INCOE BH24047-230V-315W Bobine de chauffage de buse à canaux chauds

1. Présentation du produit
The INCOE BH24047-230V-315W is a spring-style nozzle heater coil with integrated thermocouple, specially designed for hot runner systems of injection molds. It is an original heating component matched with standard INCOE nozzles.

Constructed with nichrome heating wire, high-temperature resistant stainless steel sheath and magnesium oxide insulation filler, it delivers 360° uniform circumferential heating to maintain stable nozzle temperature and eliminate cold spots. It is applicable to injection molding of general-purpose and engineering plastics such as PP, ABS, PC, PA66 and PPS.

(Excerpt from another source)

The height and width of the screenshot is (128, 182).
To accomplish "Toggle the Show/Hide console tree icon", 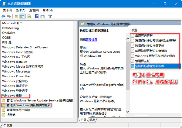I will pos(22,16).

Equipped with a built-in Type J thermocouple, it realizes closed-loop precise temperature control when paired with a hot runner temperature controller. Powered directly by the temperature controller and mounted on the outer wall of hot runner nozzles, it serves as a core heating part for hot runner systems of injection molds used for automotive interior & exterior parts, precision connectors, packaging products and more.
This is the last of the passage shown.